## Task directions
Copy exactly. Include the line containing "Where should I", every line after it, and the last line below, but no pictures.

## Information provided

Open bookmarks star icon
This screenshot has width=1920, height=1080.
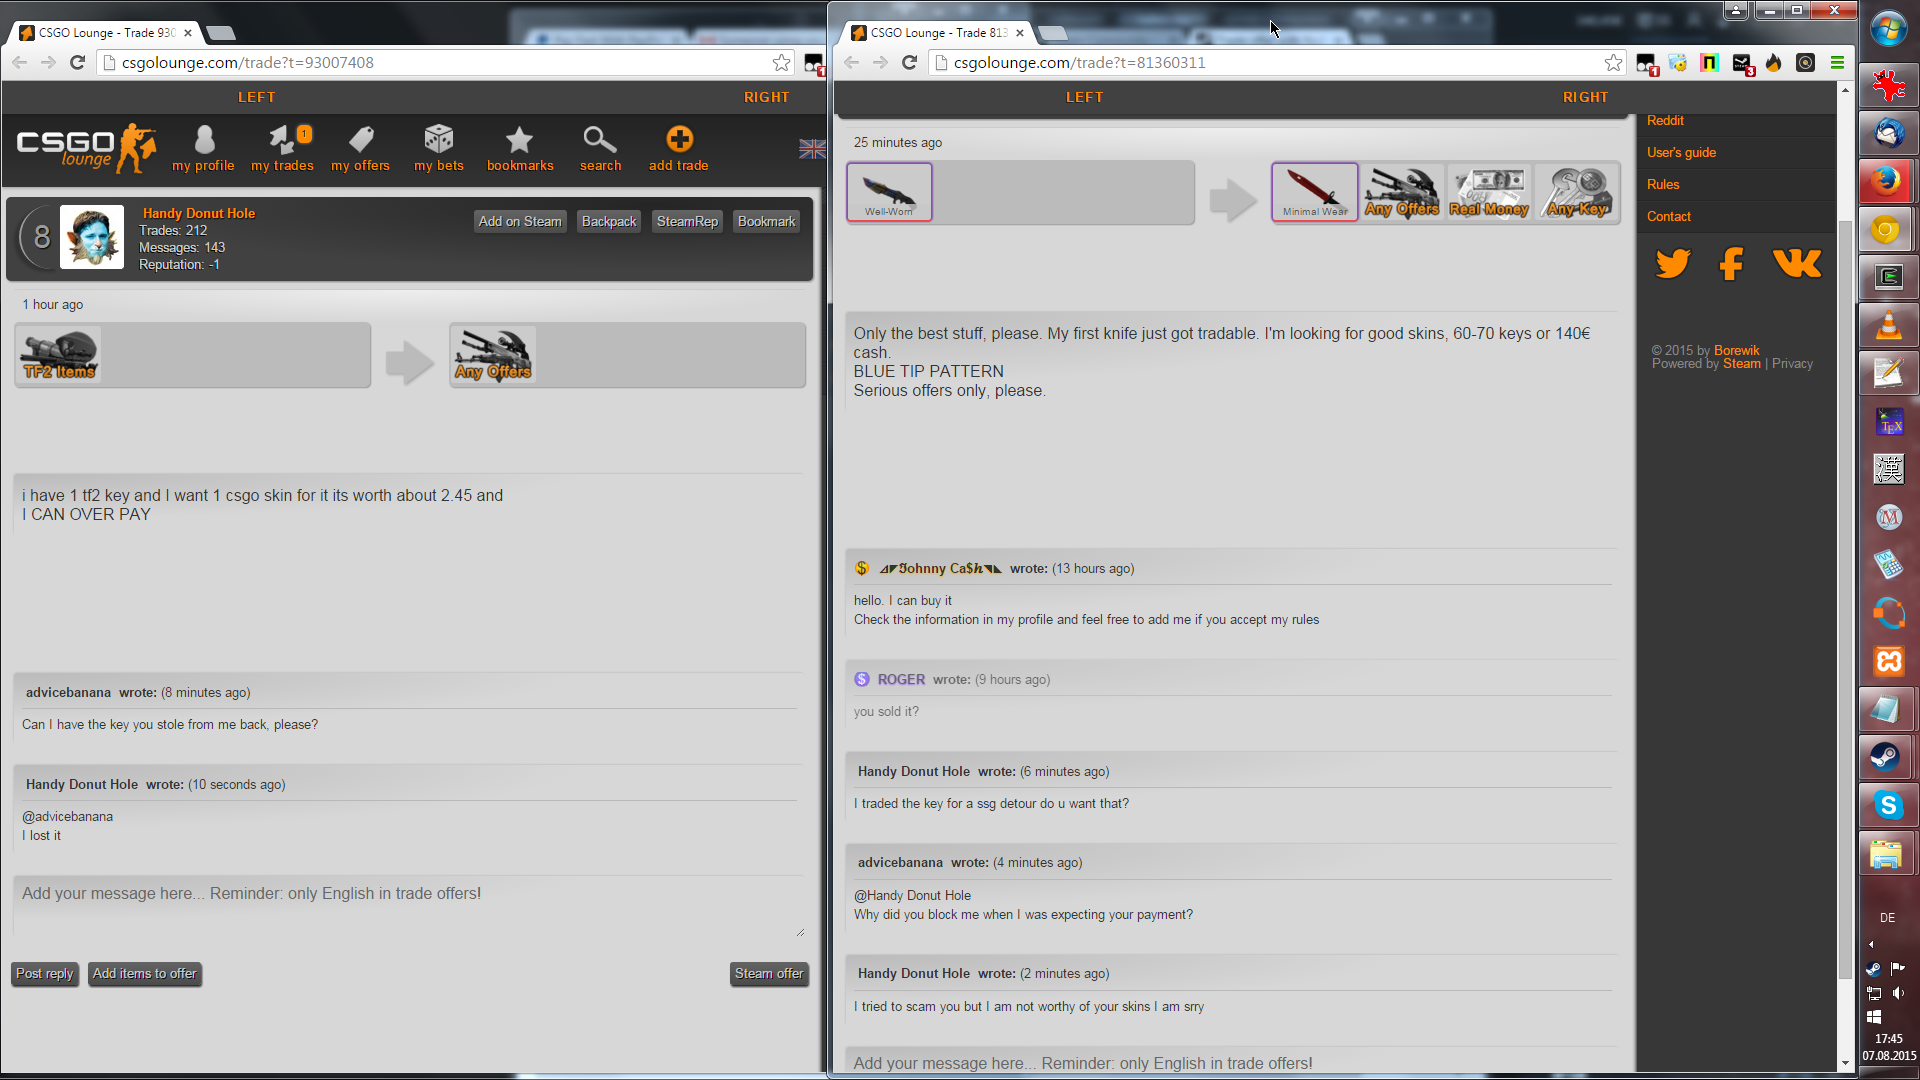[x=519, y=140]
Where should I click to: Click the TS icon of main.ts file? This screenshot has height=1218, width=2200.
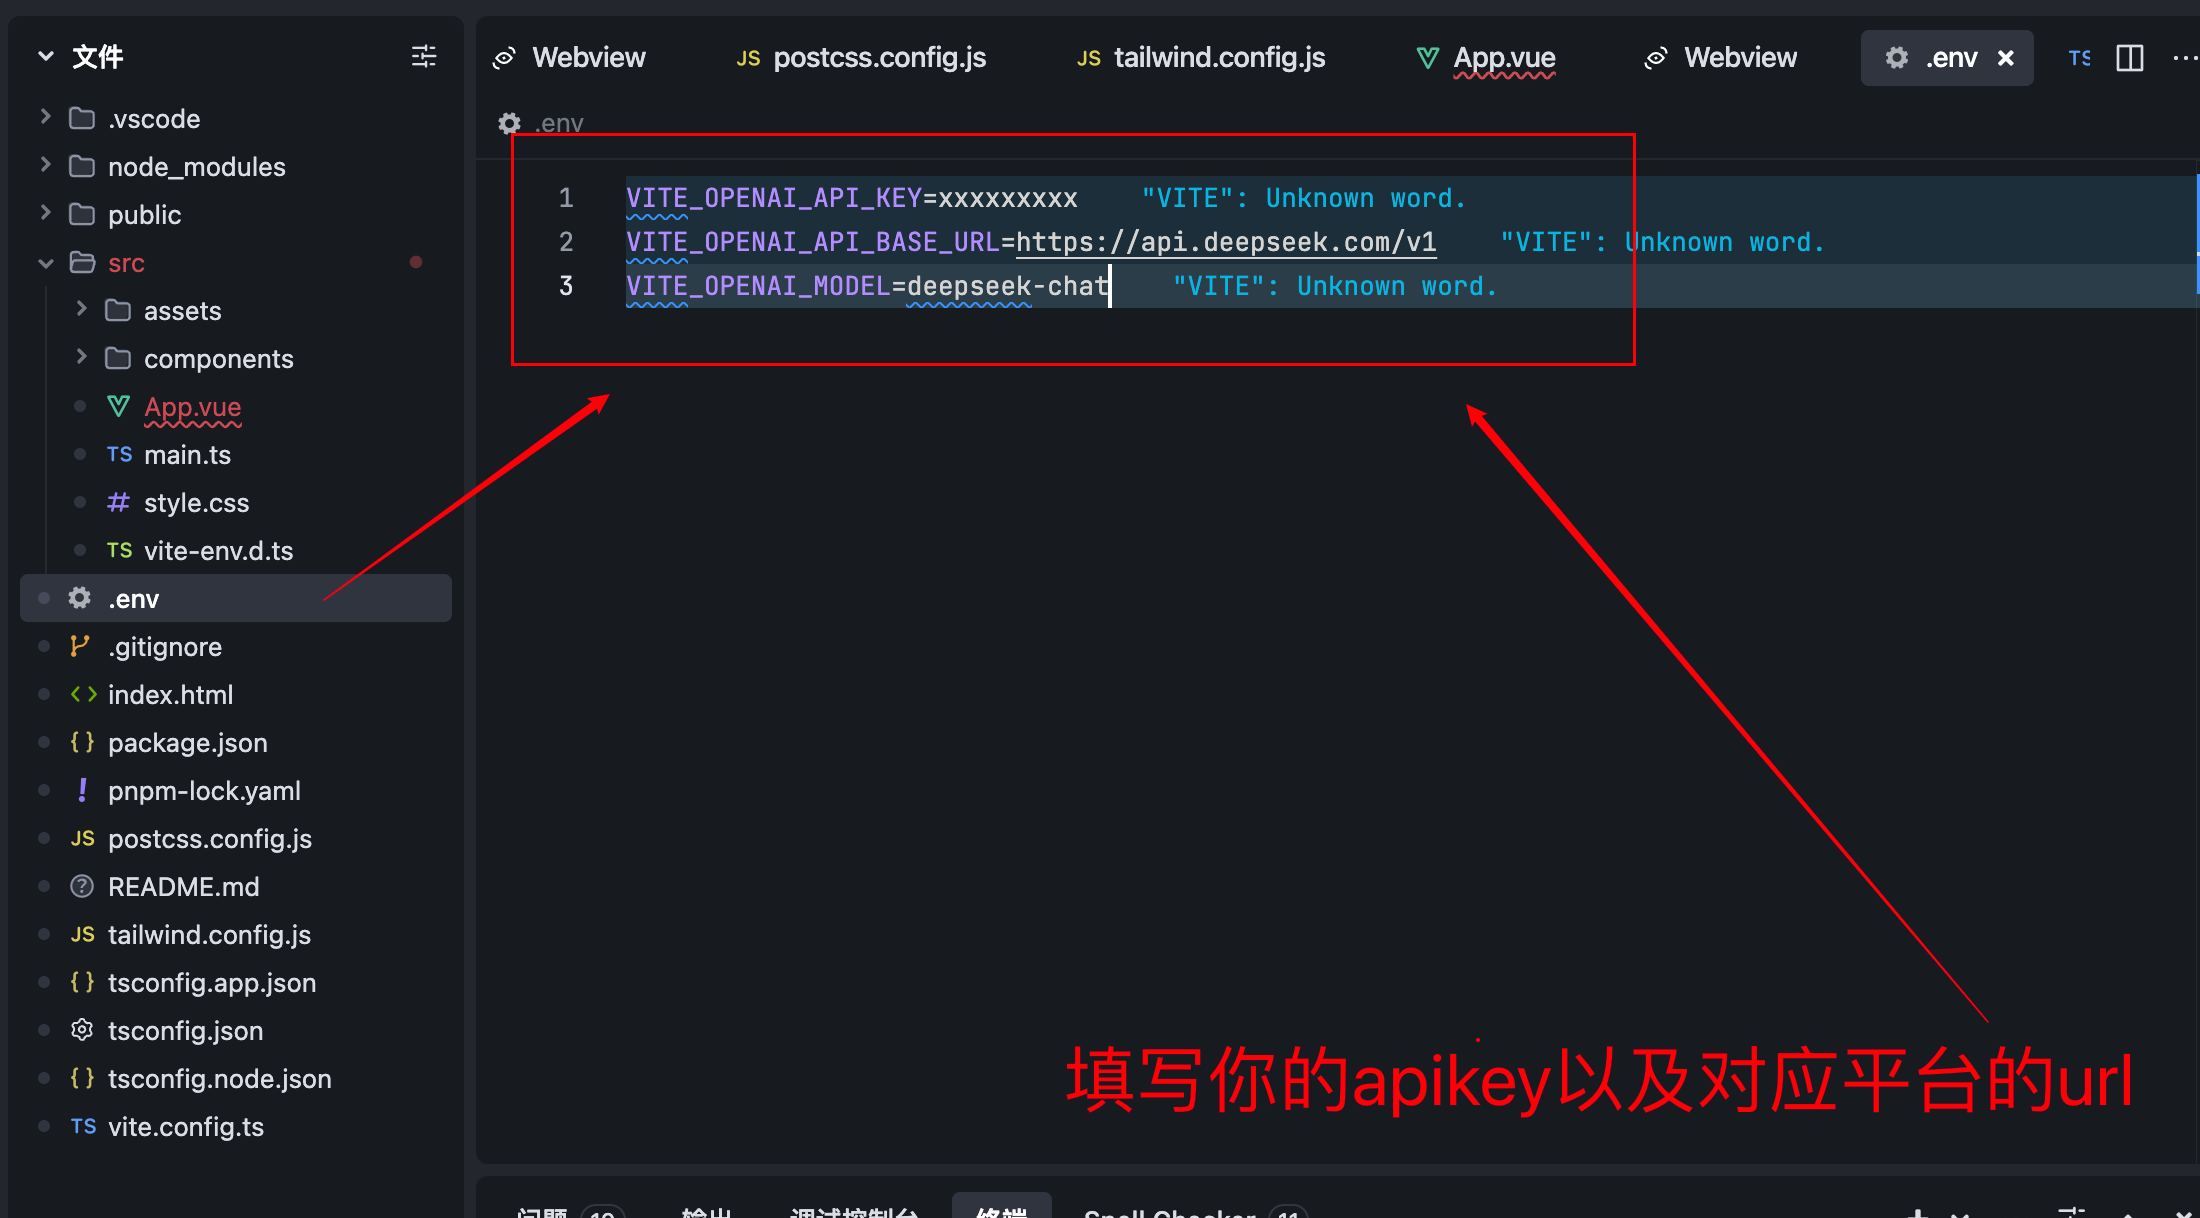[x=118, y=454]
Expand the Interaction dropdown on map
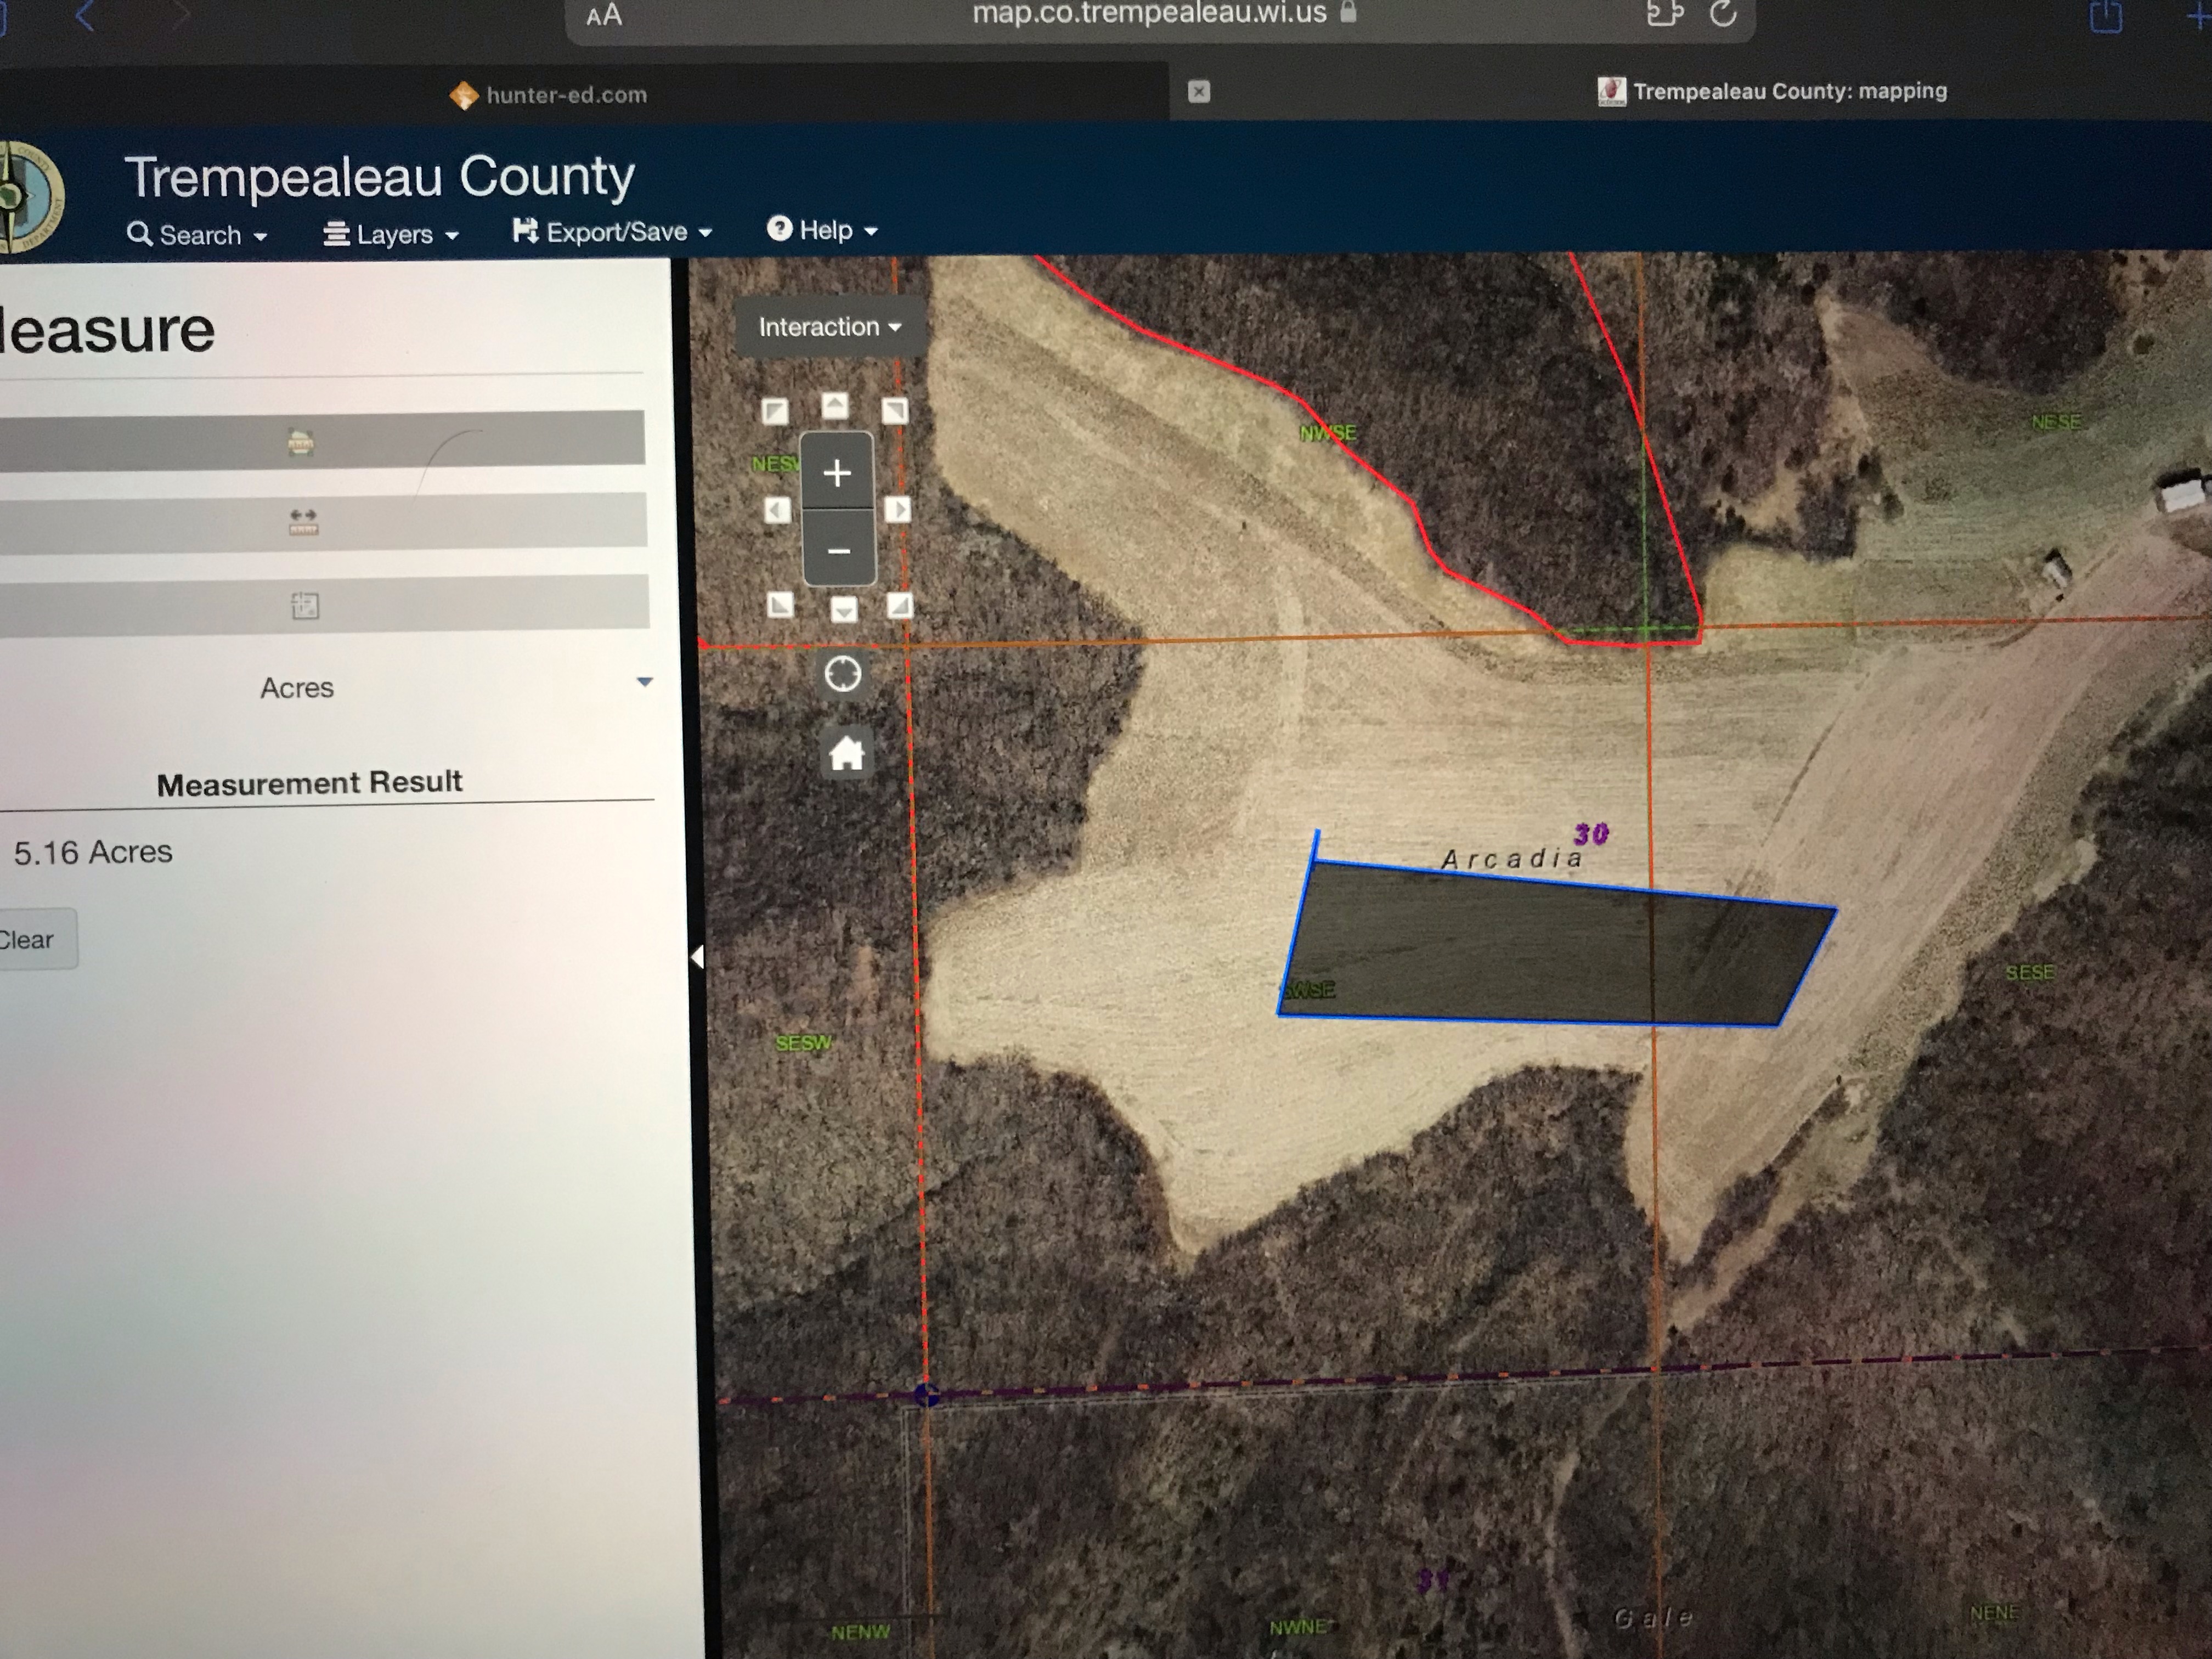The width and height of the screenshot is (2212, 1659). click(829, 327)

## Output of the exercise
Where should I click to: Click the TS icon of main.ts file? This screenshot has height=1218, width=2200.
[x=118, y=454]
Expand the Interaction dropdown on map
The width and height of the screenshot is (2212, 1659). click(829, 327)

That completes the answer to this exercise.